■ **Task requirements**
Transcribe all data verbatim. Skip the pictures.
+ + +
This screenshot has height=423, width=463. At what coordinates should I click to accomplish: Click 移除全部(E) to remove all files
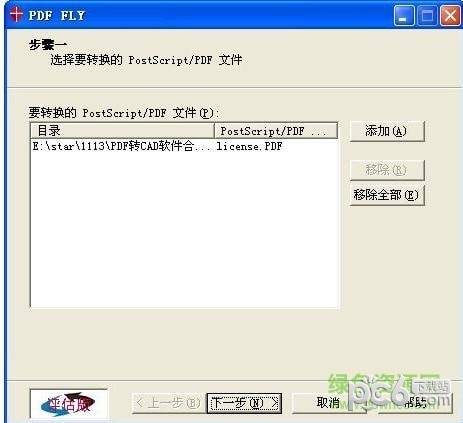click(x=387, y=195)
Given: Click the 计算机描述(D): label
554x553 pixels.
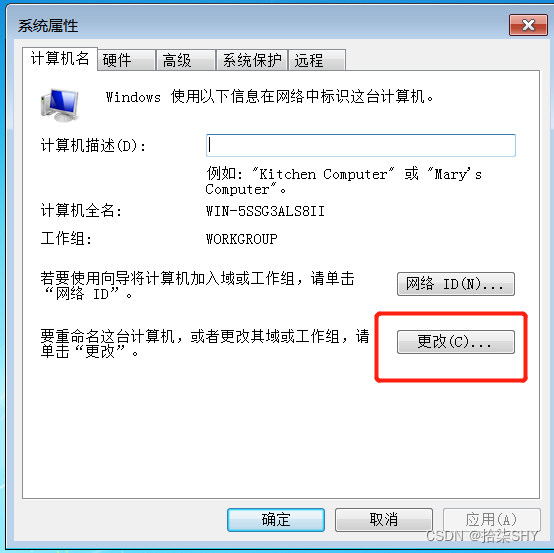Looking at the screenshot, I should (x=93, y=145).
+ + +
■ **Your solution**
This screenshot has height=423, width=463. At what coordinates should I click to accomplish: Click 移除全部(E) to remove all files
click(x=387, y=195)
Given: Click the 计算机描述(D): label
554x553 pixels.
Looking at the screenshot, I should (x=93, y=145).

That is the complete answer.